As of today, there is no statutory body to assist in promoting equal rights for disabled people. The Equal Opportunities Commission and the Commission for Racial Equality deal with discrimination on the grounds of gender and race, but there is no statutory body to assist in tackling discrimination against disabled people. Yet we know that the extent of that discrimination is very great—whether it is in employment, education, housing, transport or in any other area of human life. Therefore, I believe that the Bill is profoundly important. It is a measure for which campaigners outside and inside the House have worked for almost 20 years.

Mr. John Healey (Wentworth)

My hon. Friend talked about the Bill's campaigners, but no one has worked harder or for longer than he has for this measure. Does he agree that one feature that gives cause for optimism about the implementation of the Bill and the new commission is the wide support that it has received not just from disability organisations but from employers' organisations, including the Employers Forum on Disability, the Confederation of British Industry and even the Institute of Directors, which has welcomed the Bill with reservations?

Mr. Berry

I am grateful to my hon. Friend for those kind comments. I agree very much with his point. I welcome, with the greatest possible enthusiasm, the extent of support for the Bill. One cannot forget entirely the fact that the previous Government were forced to introduce the Disability Discrimination Act in 1995 after years of doing everything imaginable—and even things that I thought were unimaginable—to block that legislation.

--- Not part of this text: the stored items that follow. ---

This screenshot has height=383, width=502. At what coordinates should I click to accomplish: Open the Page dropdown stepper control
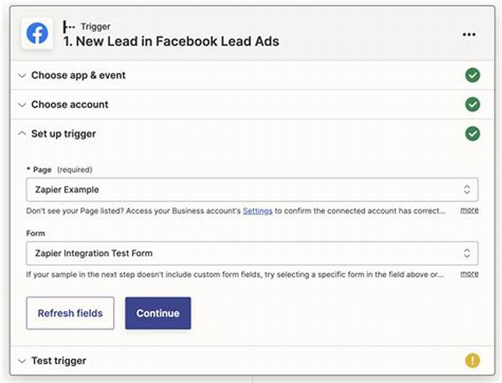coord(467,189)
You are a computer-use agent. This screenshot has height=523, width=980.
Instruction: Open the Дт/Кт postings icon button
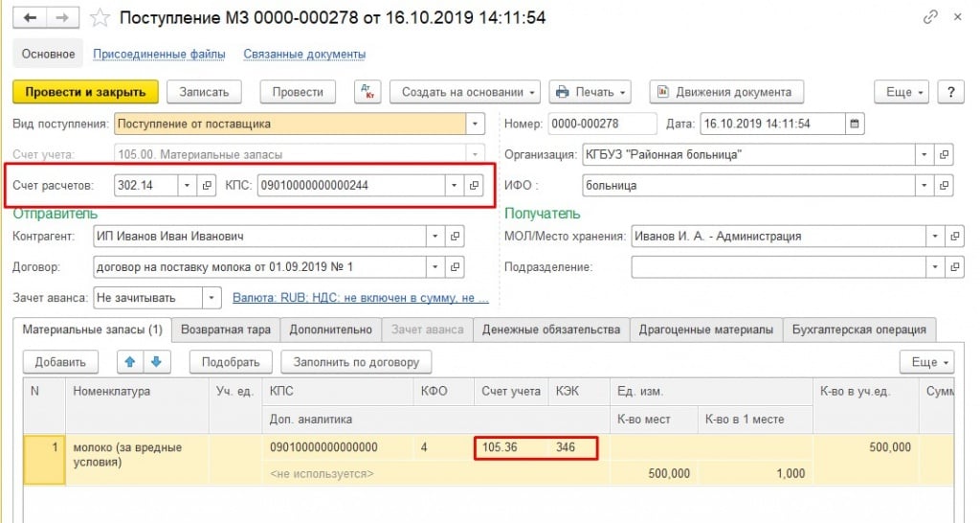point(368,92)
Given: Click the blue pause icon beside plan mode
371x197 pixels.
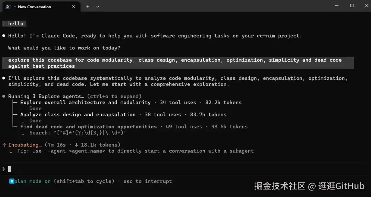Looking at the screenshot, I should [x=11, y=181].
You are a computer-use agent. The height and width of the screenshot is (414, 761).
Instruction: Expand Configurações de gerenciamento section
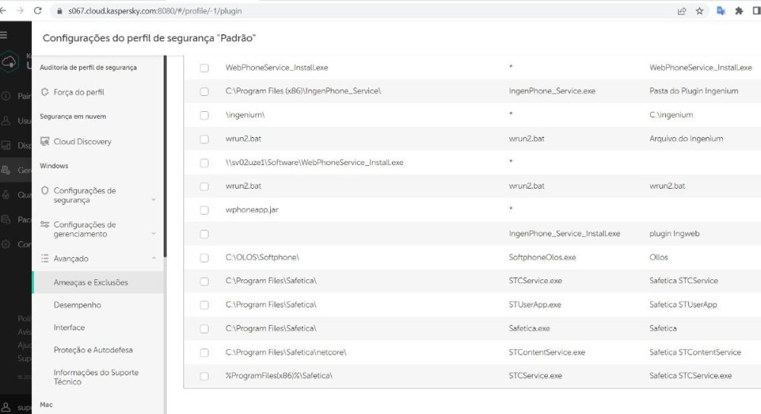[x=154, y=234]
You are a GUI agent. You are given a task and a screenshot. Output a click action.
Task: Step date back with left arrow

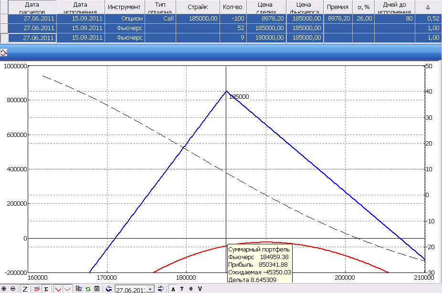point(109,289)
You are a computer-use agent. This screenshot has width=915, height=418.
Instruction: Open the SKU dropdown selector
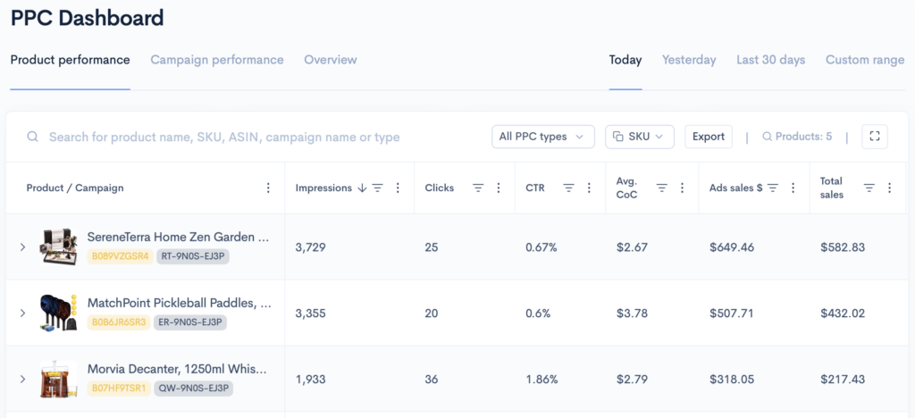(639, 137)
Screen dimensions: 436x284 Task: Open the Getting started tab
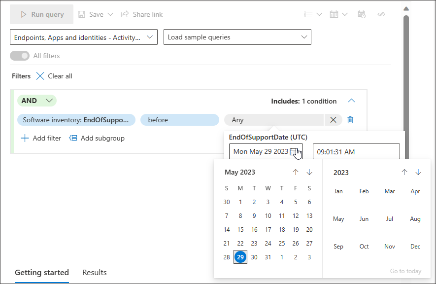[42, 272]
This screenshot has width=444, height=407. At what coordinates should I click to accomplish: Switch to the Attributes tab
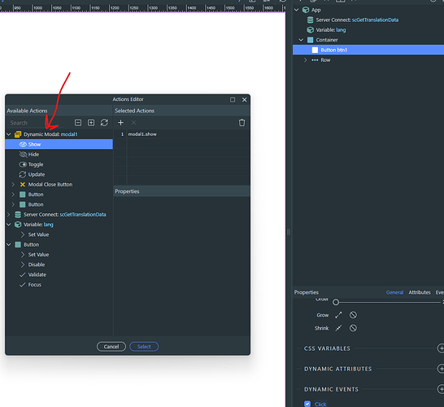tap(420, 292)

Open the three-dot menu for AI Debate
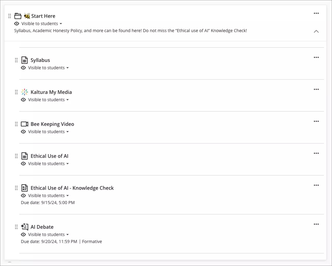pyautogui.click(x=316, y=224)
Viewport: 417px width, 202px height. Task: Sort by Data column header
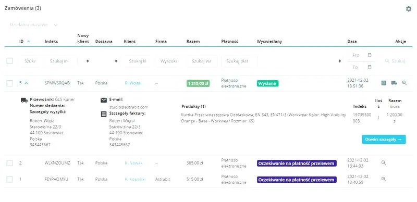coord(352,42)
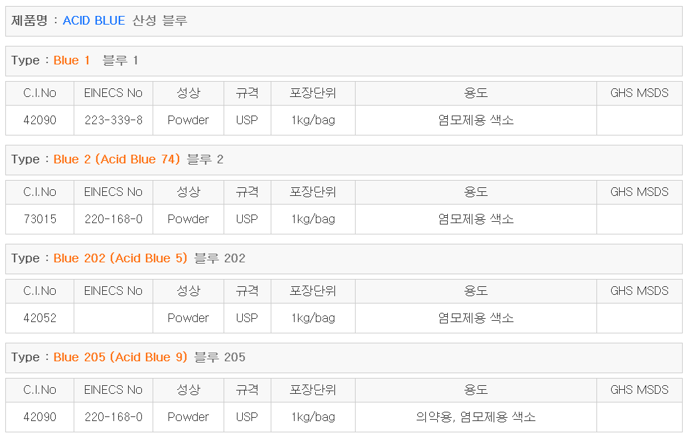This screenshot has width=688, height=437.
Task: Open the Blue 2 (Acid Blue 74) heading
Action: [117, 159]
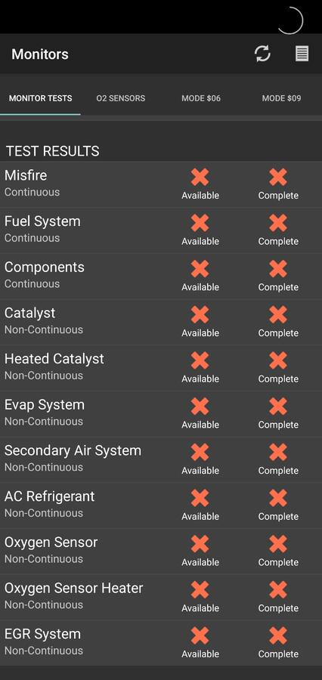Click the Secondary Air System Complete X icon
The width and height of the screenshot is (322, 680).
[278, 453]
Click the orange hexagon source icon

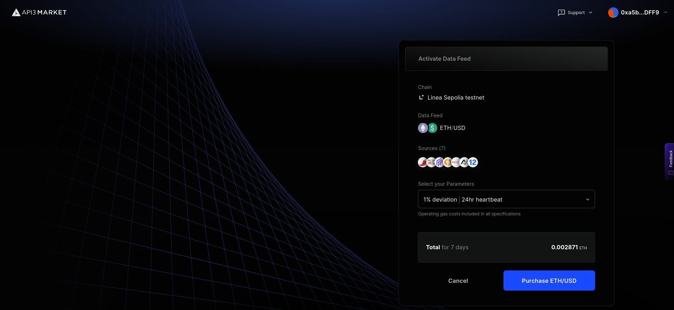pos(448,162)
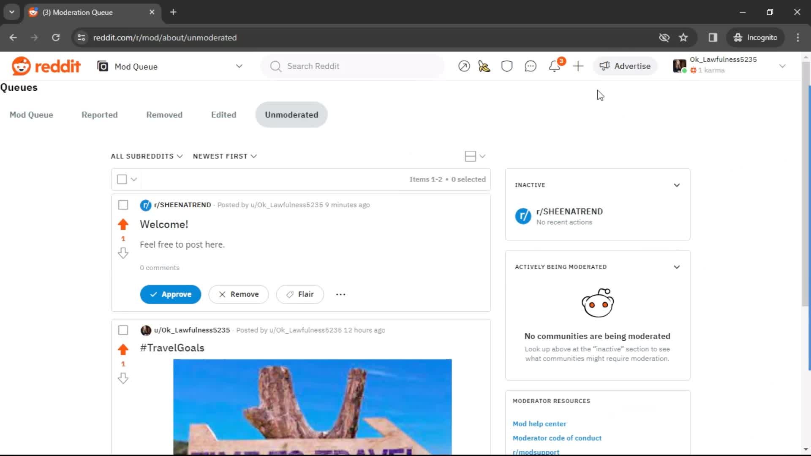Switch to the Removed queue tab
The width and height of the screenshot is (811, 456).
(164, 115)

One of the most glaring omissions from the Disability Discrimination Act was the lack of any effective enforcement mechanism—the lack of a commission, for which many people had argued at the time. The then Government established the National Disability Council, and it is no criticism of its members—they have done a very good job and I pay tribute to the chair, David Grayson, and his colleagues—that it was never given the power or the terms of reference to do what was necessary. The National Disability Council is the only Government agency that I can recall that campaigned for its own abolition almost from day one. It recognised that we needed a commission, and the Bill will deliver that commission.

Let us be perfectly frank: change has come about first and foremost because we have a Labour Government. Let no one pretend that we would today be debating the Third Reading of the Disability Rights Commission Bill without a Labour victory at the last general election. We are debating the Bill also because the Government have moved with great speed: they found the legislative time to introduce this legislation within a mere two years of taking office. I believe that is a great achievement, not least because of the enormous pressures on parliamentary time.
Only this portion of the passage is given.